(DATA TO EXAMINE)
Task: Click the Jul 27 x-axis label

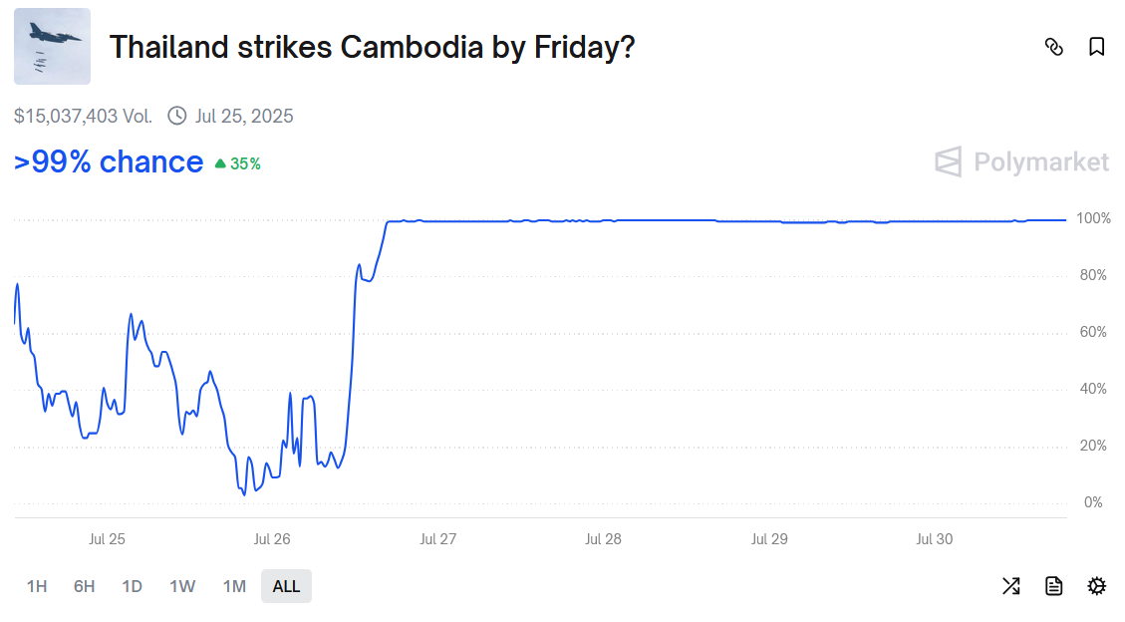Action: coord(437,539)
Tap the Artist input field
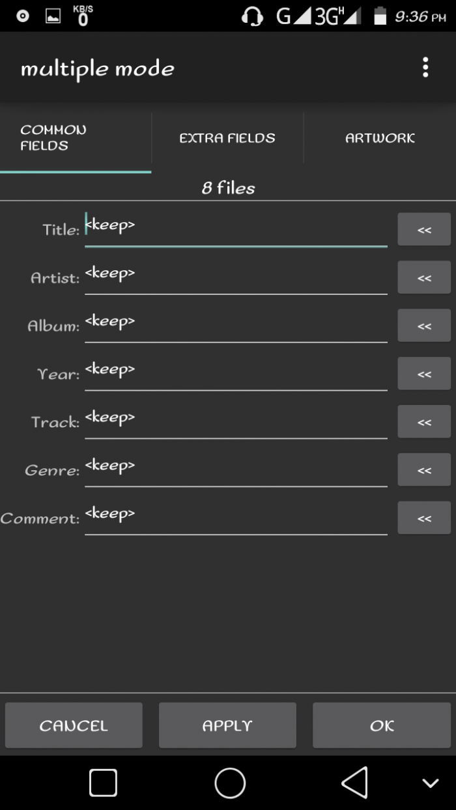The image size is (456, 810). click(x=236, y=275)
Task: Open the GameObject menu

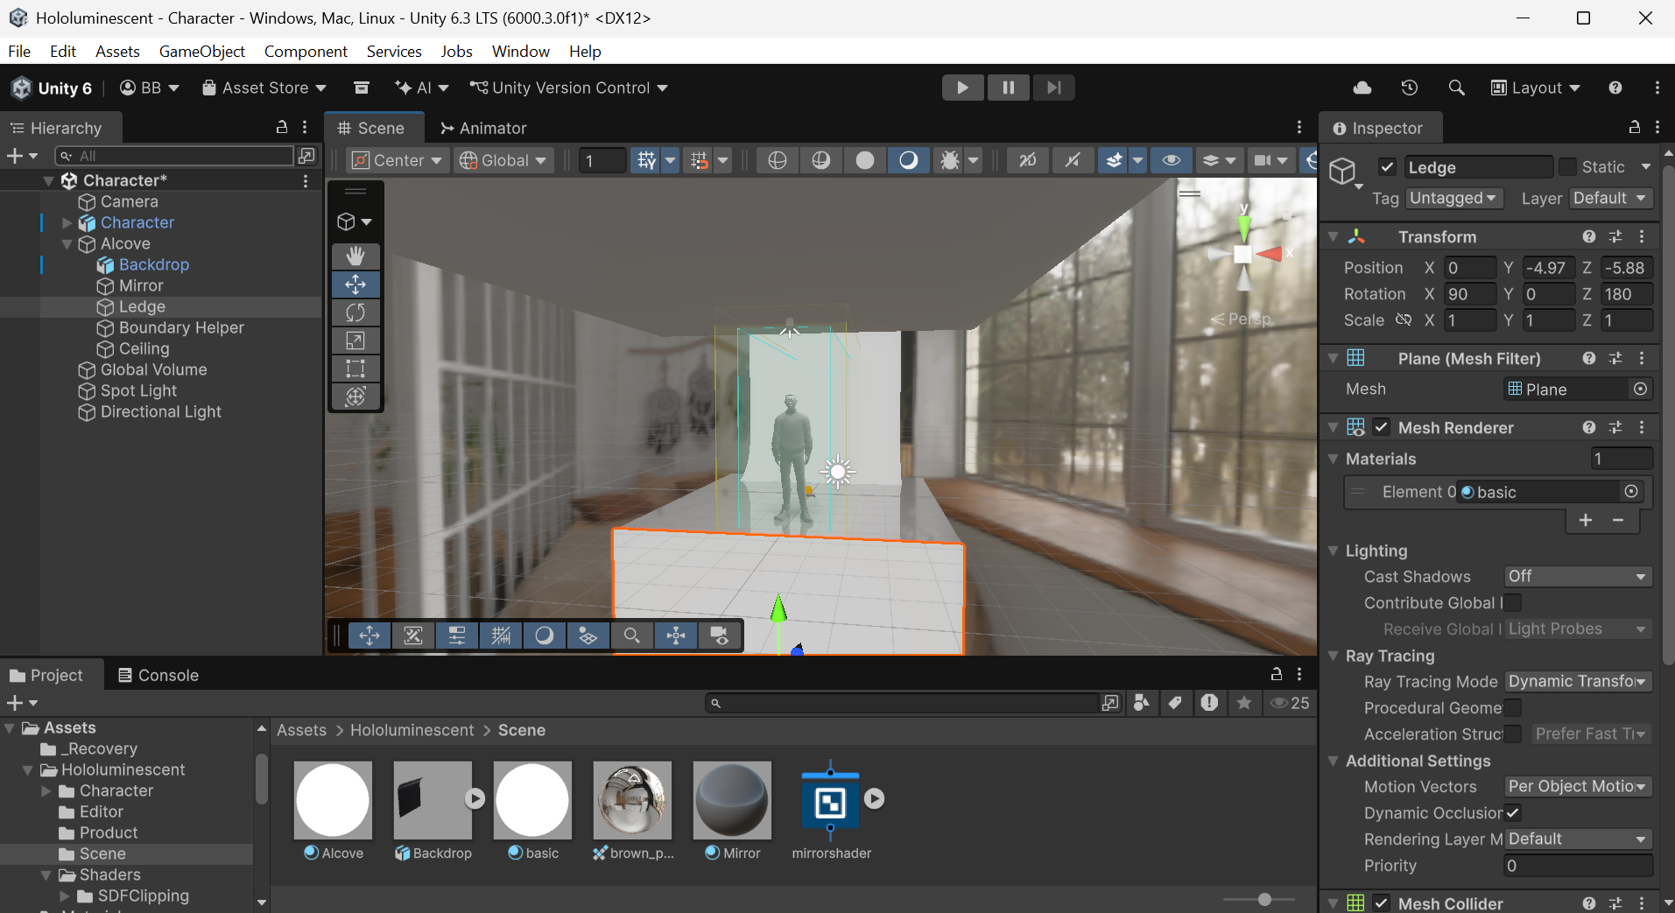Action: pos(201,52)
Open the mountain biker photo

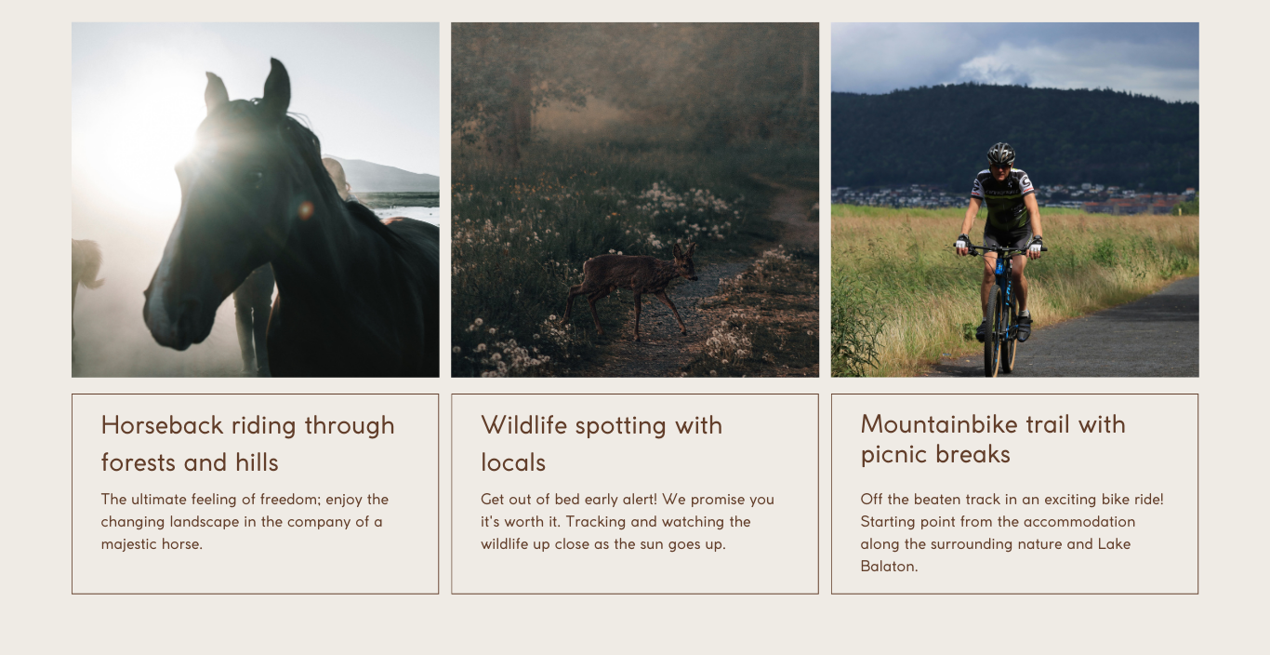[x=1015, y=200]
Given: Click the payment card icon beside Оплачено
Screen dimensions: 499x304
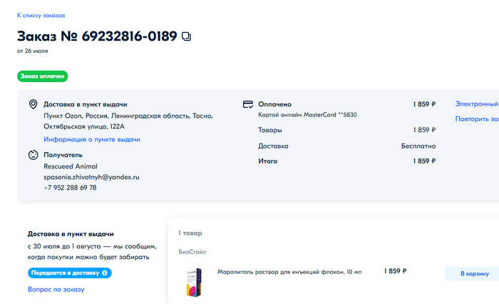Looking at the screenshot, I should point(248,104).
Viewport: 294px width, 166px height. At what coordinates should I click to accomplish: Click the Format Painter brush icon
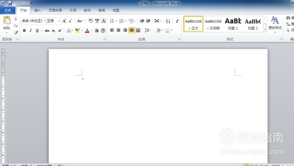point(16,32)
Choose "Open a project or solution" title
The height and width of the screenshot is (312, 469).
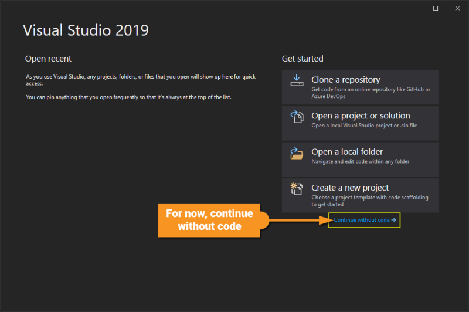(361, 116)
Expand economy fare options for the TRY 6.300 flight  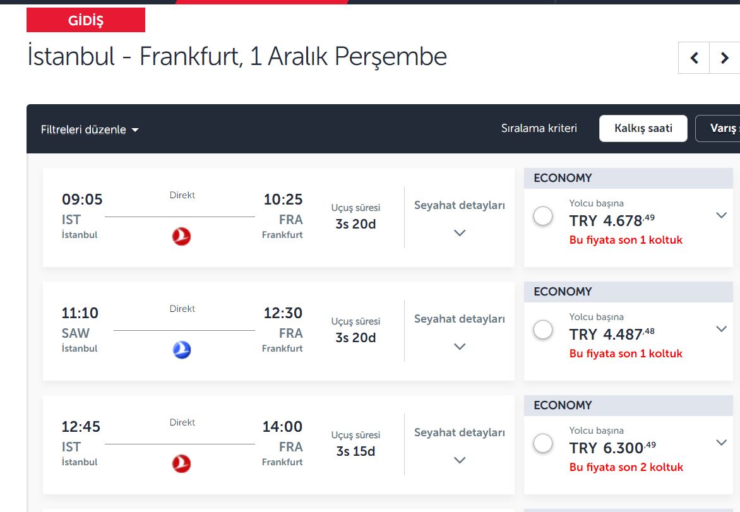pos(721,443)
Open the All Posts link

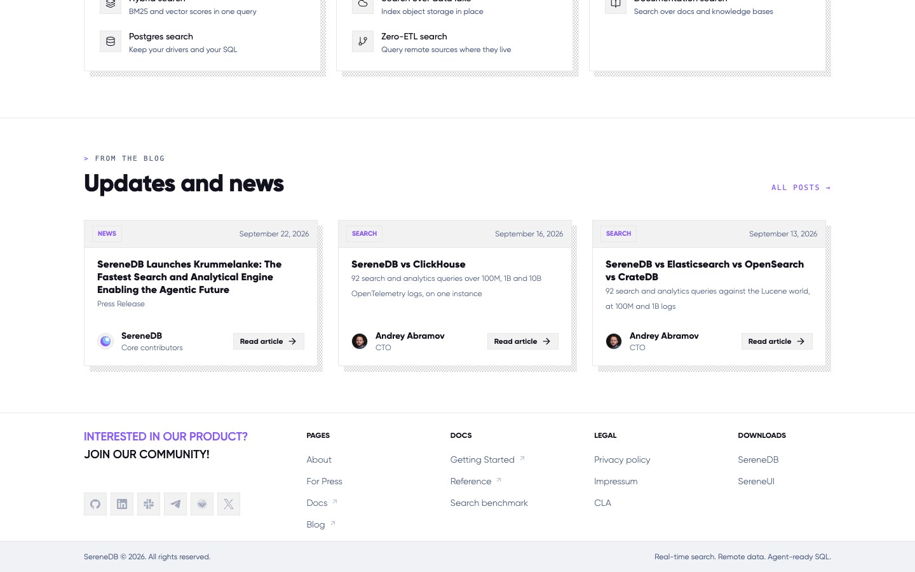coord(801,187)
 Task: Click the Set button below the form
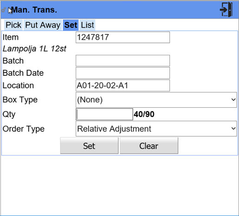coord(89,146)
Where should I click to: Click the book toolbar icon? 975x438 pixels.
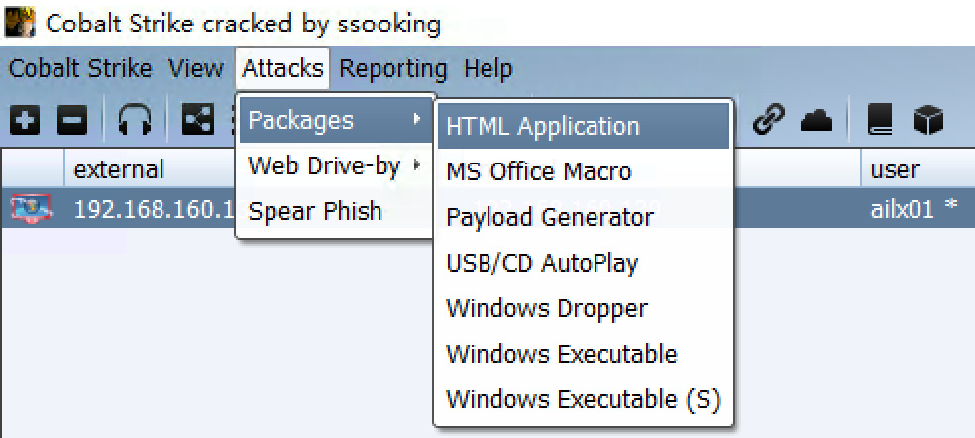[x=880, y=121]
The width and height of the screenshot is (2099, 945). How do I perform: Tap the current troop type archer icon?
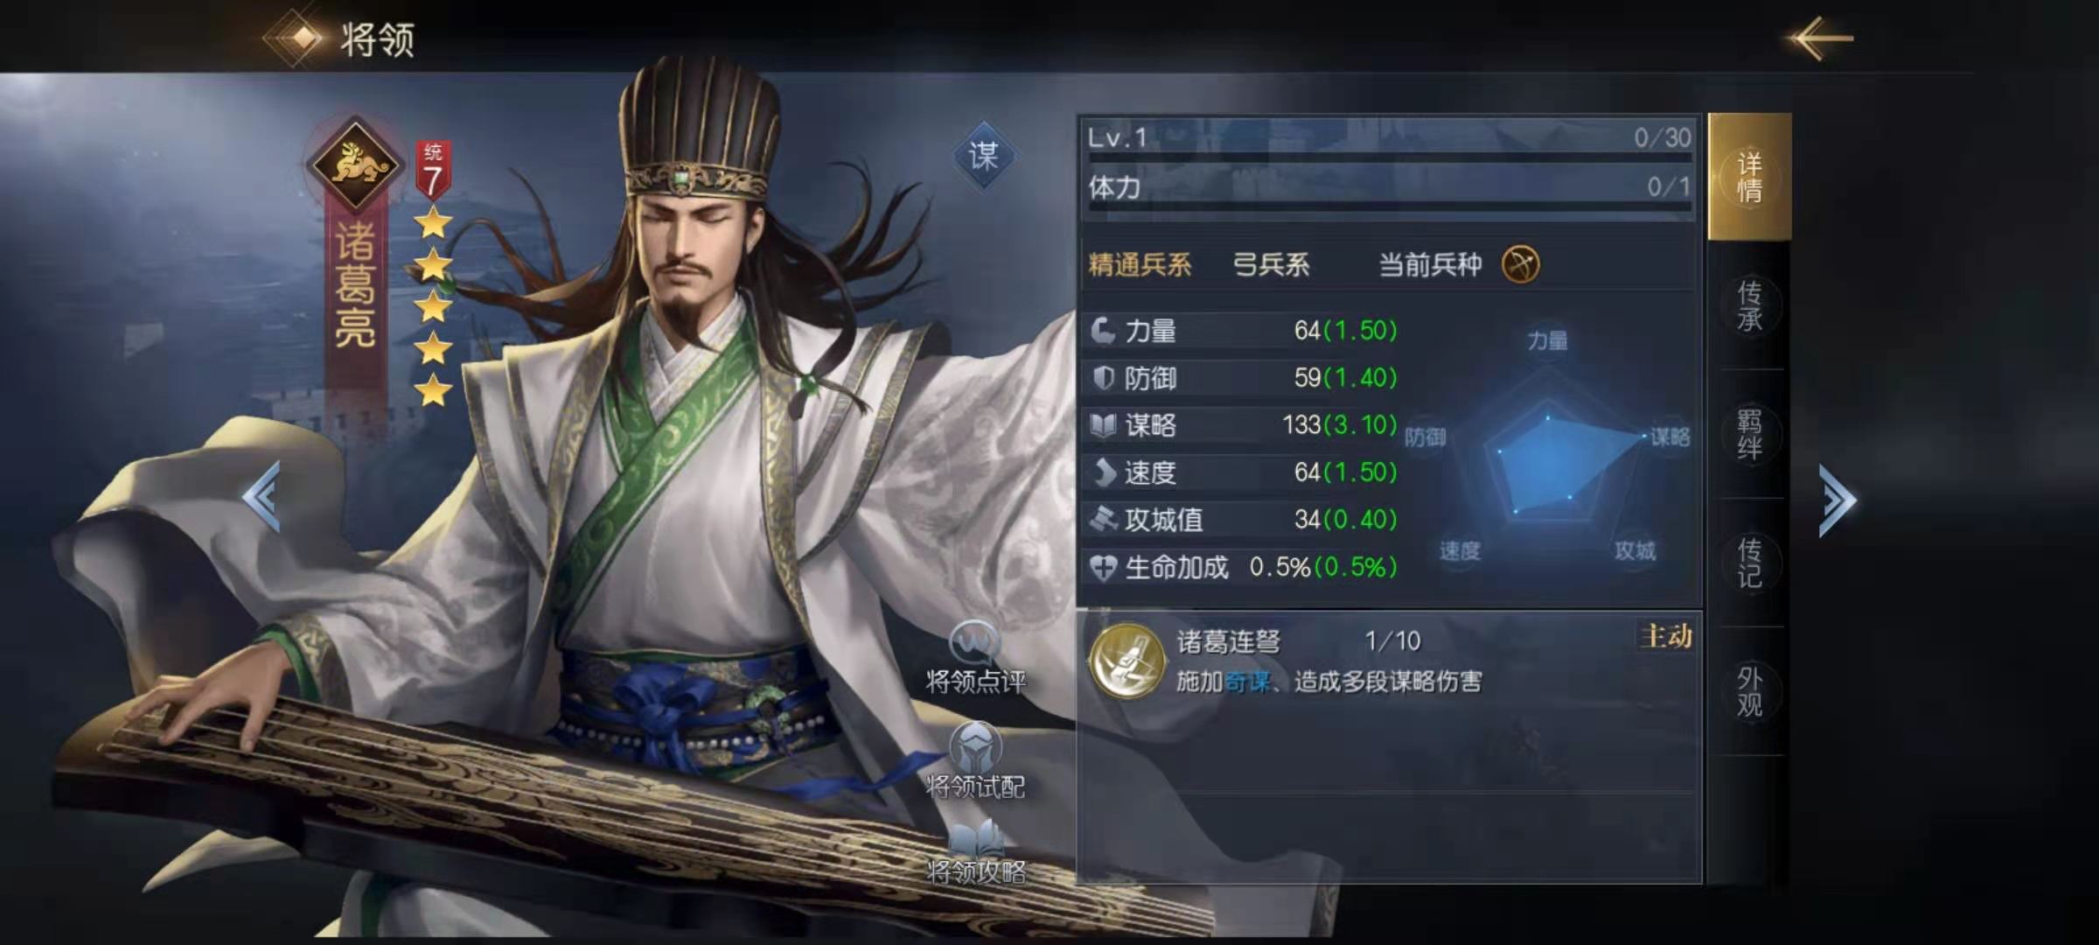tap(1521, 264)
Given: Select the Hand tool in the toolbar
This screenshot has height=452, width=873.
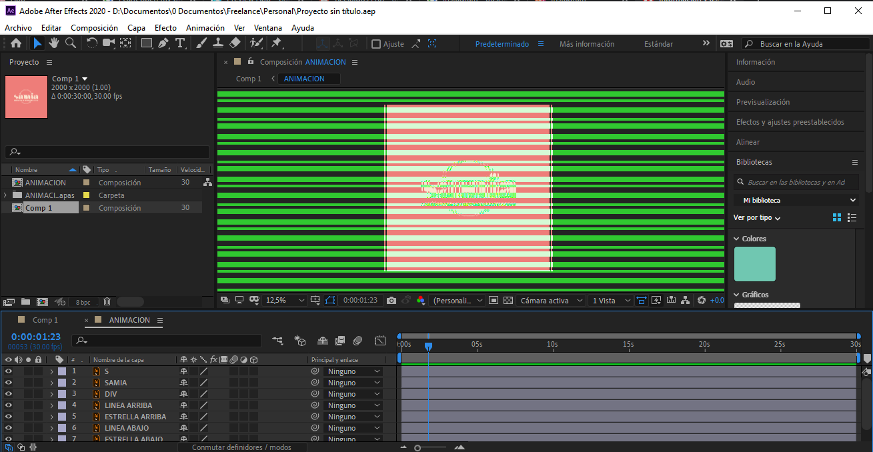Looking at the screenshot, I should [53, 44].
(End DATA TO EXAMINE)
WHAT IS EXPECTED: Only one thing is required: an exact printout of the lines from the line containing "Given: Select the Hand tool in the toolbar" through the last line of the records, pictures excluded.

SOLUTION:
Given: Select the Hand tool in the toolbar
This screenshot has height=452, width=873.
Looking at the screenshot, I should [53, 44].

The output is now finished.